Polling-free models are basically worthless.
Even when they “correctly predicted” the results of prior elections that just means they fitted their parameters to that (small n) dataset.
“The Republican party is simply wrecked and beyond fixing”
After the upcoming senate trial and vote, this should be the unified message of all Dem candidates for every seat in every state. No quailing from the reality: the Repub party (as controlled by the “conservative” movement) is the nation’s foremost problem.
As for the senate vote, simply recording and memorializing the Repub party’s abject moral and governing failure for posterity is very important, whatever the result, since Der Trumper’s mental disability, grotesque willful incompetence and serial abuse of office is clear for any non-cultist to see–as polls already show. But Repubs have evinced a categorical disinterest in what “the people” might want (from campaign finance reform to gun control), as well as what might be in the “common good”, for decades now. Hell, they continue to freely and boldly yap that “the American people” voted for Trumper, he “won” the election, “[anti-democratic] elections have consequences”, etc., etc.

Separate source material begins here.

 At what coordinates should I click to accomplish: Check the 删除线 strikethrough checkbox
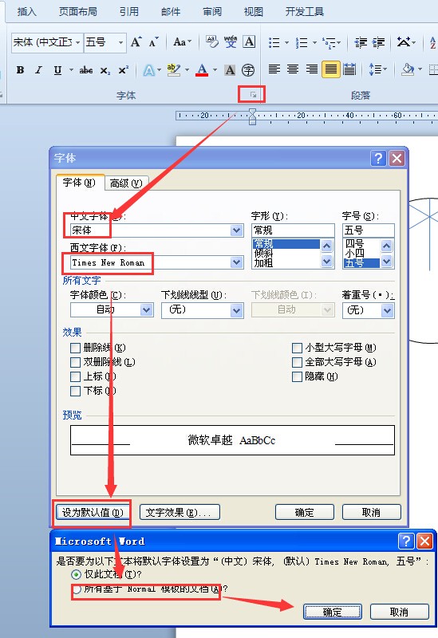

Not that the Dem party does anything to counter these lies and misrepresentations, or (Heaven Forbid!) start a consistent rhetoric that persistent reliance on the anti-democratic electoral college to obtain power does not result in a “mandate” for anything. Frankly, it’s an anti-mandate! But that would require having a long term rhetorical and political strategy. Yes, indeed, Repubs, “elections (should) have consequences”–especially when one party makes no attempt to obtain a foundation of democratic legitimacy. It is abundantly clear that in the 21st Century, “conservative” governance is (actually) not legitimate.
“It seems quite possible that the Republican Party is simply wrecked and beyond fixing.”
That’s where I’m putting my money. Hopefully they won’t take the entire country and world down the drain with them. We’ll see.
It’s a bit disorienting—in a good way—to feel that all the Democrats have to do now is keep moving steadily in the direction they’re already moving, and they’ll both have a decent chance to save the republic, and to win a bunch of elections next fall.
It’s not just that a majority of Americans *already* favor removing Trump from office, before the House Judiciary Committee has even commenced formal hearings. (And that a higher percentage of Americans favor removing Trump now than favored removing Nixon in July 1974.)
It’s also that the “Trump effect” is starting to show up in Senate races. Collins’ polling is so bad that a growing number of Maine political observers expect her to announce her retirement early next year. Gardner’s numbers in Colorado are almost as dismal. McSally (AZ) already was vulnerable, but now Tillis (NC) and Ernst (IA) have numbers that are slipping significantly.
If that trend continues, Republicans are looking at losing 5 seats and only gaining 1 (Jones-AL), and losing their Senate majority.
Even if you disagree with someone, if they boldly do someyhing they think is right you can respect them a bit.